William F. Balistreri, MD


April 05, 2016

In This Article

Editor's Note:
Fatty liver disease is one of the major liver-related challenges that faces clinicians. Significant advances in the diagnosis and management of patients with this increasingly common and daunting disease were presented at The Liver Meeting® 2015—the 66th annual meeting of the American Association for the Study of Liver Diseases (AASLD). Some of the presentations from this meeting are highlighted herein to assist clinicians in ensuring optimal outcomes for their patients.

Nonobese Fatty Liver Disease

Recognition and management of patients with nonalcoholic fatty liver disease (NAFLD) and nonalcoholic steatohepatitis (NASH) is a vexing clinical challenge.

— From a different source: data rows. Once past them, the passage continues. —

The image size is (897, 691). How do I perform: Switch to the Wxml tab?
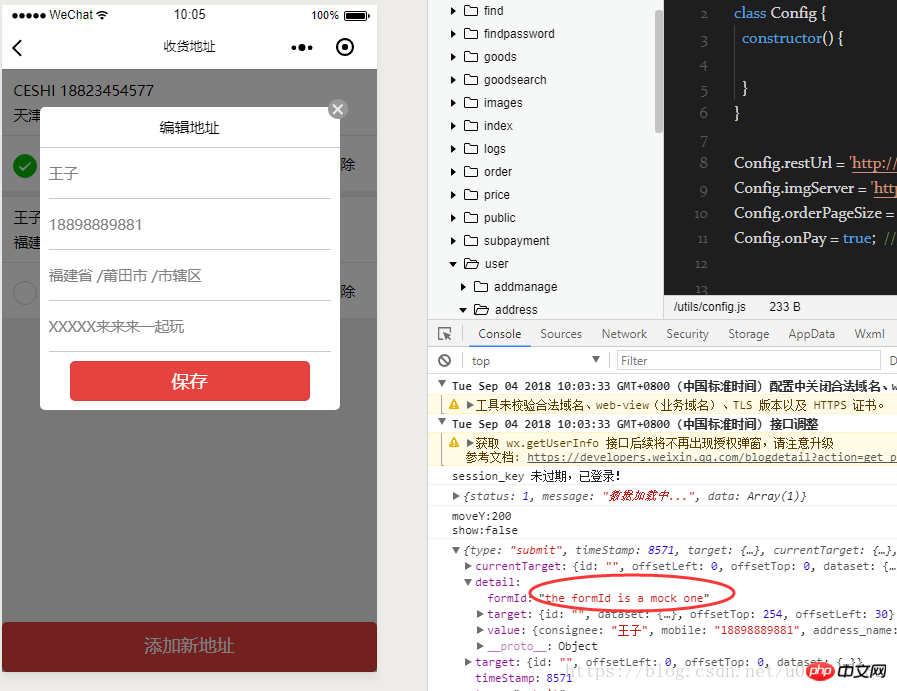[869, 334]

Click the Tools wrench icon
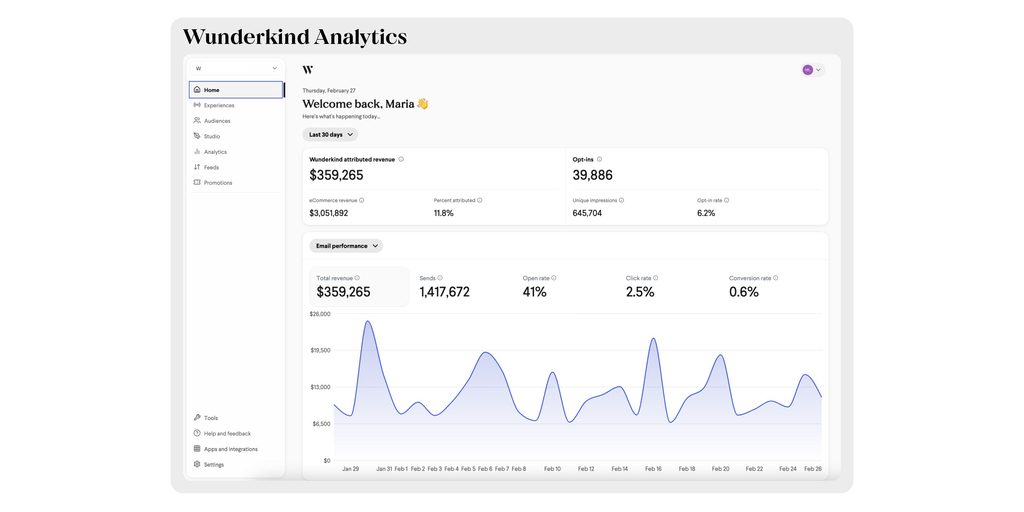[197, 418]
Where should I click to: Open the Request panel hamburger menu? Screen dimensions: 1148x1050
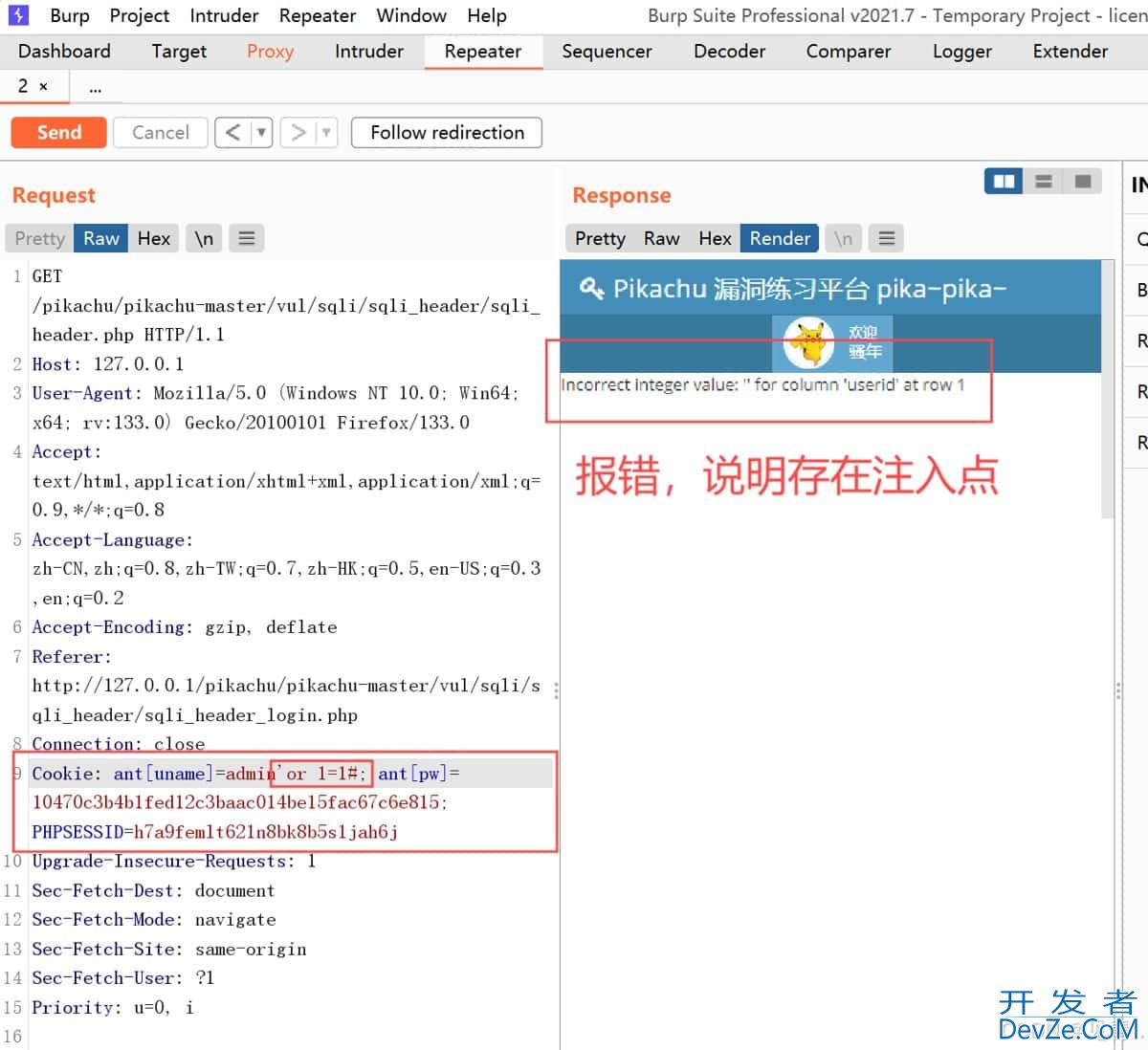(x=246, y=237)
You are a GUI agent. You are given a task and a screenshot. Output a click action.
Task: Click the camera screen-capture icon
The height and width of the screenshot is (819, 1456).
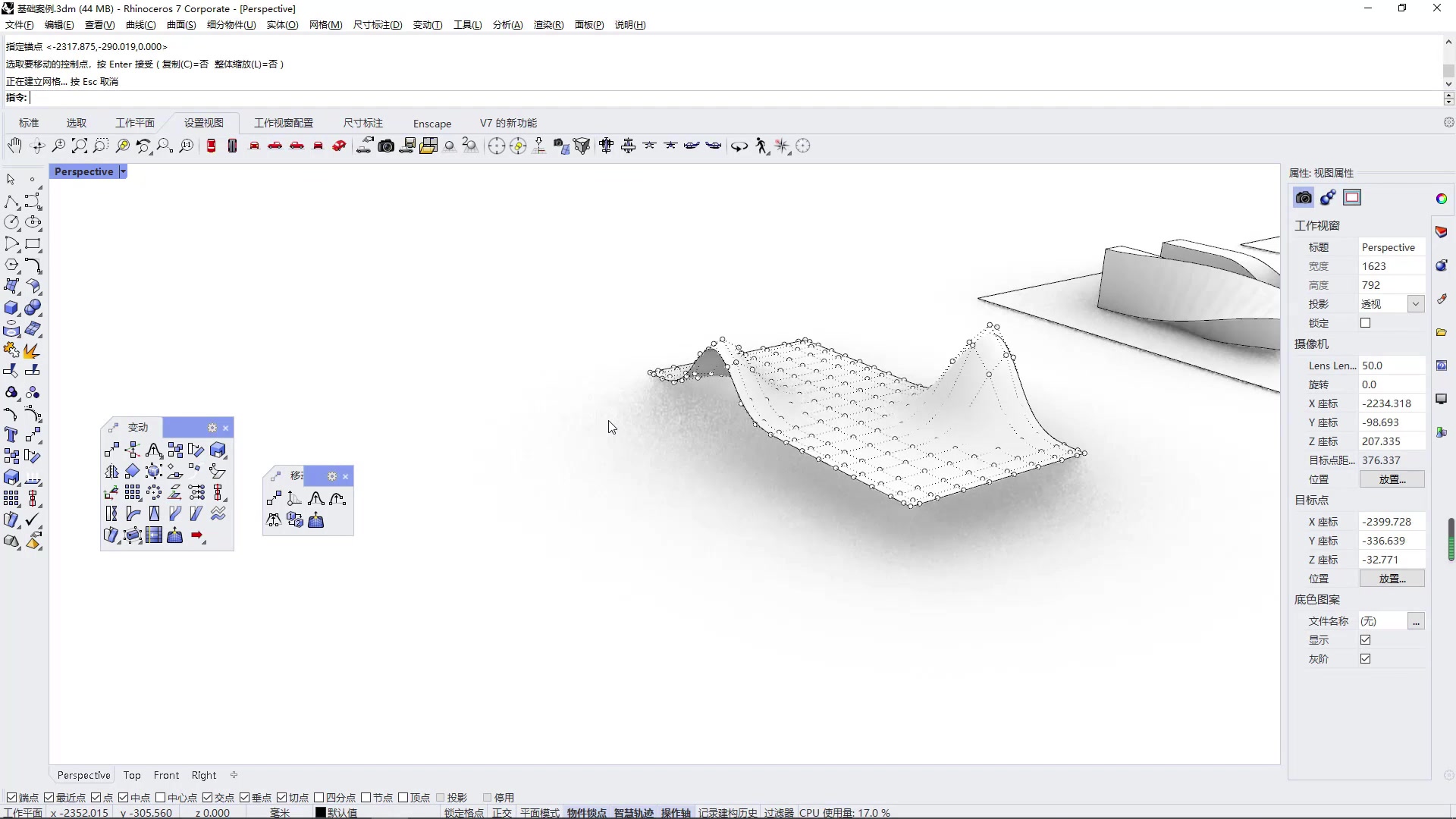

Although the characteristic "phenotype" of patients with NAFLD is one of central adiposity, a proportion of patients with NAFLD have normal body mass index (BMI)—something that we might refer to as "nonobese fatty liver disease." Studies suggest that such patients may have more severe disease and worse prognoses, though these findings are potentially limited by selection bias.

Wong and colleagues[1] studied the epidemiology and severity of nonobese NAFLD in community-based persons randomly recruited from the census database of the Hong Kong government. An intrahepatic triglyceride content ≥ 5.0% by proton-magnetic resonance spectroscopy was the threshold used to define NAFLD. Serum cytokeratin-18 fragments were measured to reflect hepatocyte apoptosis and steatohepatitis. Liver stiffness was measured by transient elastography (FibroScan), and the NAFLD fibrosis score was used to assess liver fibrosis.

Among 911 recruited persons, 77% had a BMI < 25 kg/m2 and 23% had a BMI ≥ 25 kg/m2. The prevalence of NAFLD was 19% in nonobese persons and 61% in obese persons (P < .001). Among those with NAFLD, nonobese patients had similar intrahepatic triglyceride levels to their obese counterparts, but lower cytokeratin-18 fragments, liver stiffness, and NAFLD fibrosis score. The G allele at the patatin-like phospholipase domain-containing protein 3 gene (PNPLA3 rs738409) was more common in nonobese patients with NAFLD (78% vs 60%). Increased waist circumference, insulin resistance, reduced high-density lipoprotein (HDL) cholesterol levels, elevated plasma triglyceride and ferritin levels, and the PNPLA3 G allele were independent factors associated with NAFLD in non-obese subjects. Even among non-obese persons with normoglycemia, those with NAFLD were more likely to be insulin-resistant. Only four nonobese patients had increased liver stiffness suggestive of advanced fibrosis; three of them had the metabolic syndrome, and all four carried the PNPLA3 G allele.

The observation that nearly 20% of the general nonobese Chinese population has NAFLD has important implications. Nonobese patients with risk factors for advanced fibrosis, such as the metabolic syndrome and presence of the PNPLA3 G allele, should be further assessed.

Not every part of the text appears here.